The IMO is the most prestigious and challenging competition for young mathematicians worldwide. In recent years, it has also become a benchmark for testing the advanced reasoning capabilities of artificial intelligence. Last year, Google’s AlphaProof and AlphaGeometry 2 systems managed to solve four problems, reaching the silver medal standard. However, that success had a major limitation: the problems had to be manually translated from natural language into a specific programming language by an expert, and the solving process took several days.
This year, however, Gemini Deep Think was able to understand the problems directly in natural language. Moreover, it produced complete and accurate solutions within the 4.5-hour competition time limit—just like a human participant. OpenAI’s new model also performed at the gold medal level in this Olympiad. However, unlike OpenAI, Google followed the rules set by the IMO. OpenAI took a different path by forming its own independent review committee rather than submitting answers to the official IMO jury.
Google’s AI at the 2025 International Math Olympiad
Gemini’s remarkable success stems from a new AI architecture approach called Deep Think. Unlike previous models that followed a linear reasoning path, Gemini Deep Think uses parallel reasoning. It simultaneously explores multiple possible approaches and solutions, compares and combines them, and ultimately selects the best answer.

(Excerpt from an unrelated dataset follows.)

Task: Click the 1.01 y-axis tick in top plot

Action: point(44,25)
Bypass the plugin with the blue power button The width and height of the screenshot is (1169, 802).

To prepare the model, Google DeepMind’s team used reinforcement learning techniques and a high-quality dataset of detailed, step-by-step mathematical solutions. This taught the AI how to “show its work”—a crucial skill for earning full marks in the Olympiad.
Perhaps the most astonishing aspect of Gemini’s performance was its creativity. In one of the problems, while many human contestants relied on a complex graduate-level theorem (Dirichlet’s Theorem), Gemini produced a much simpler and shorter solution using only elementary number theory.
However, the model is not yet flawless. It failed to solve the competition’s hardest problem, which only five students managed to crack. The failure was due to the model beginning its reasoning from an incorrect initial assumption.
Google emphasizes that, unlike some competitors, the entire evaluation and scoring process for this model was carried out by the official IMO committee and held to the same standards as human participants. The company plans to release a version of this advanced model first to a group of trusted testers, including mathematicians, and then make it available to Google AI Ultra subscribers.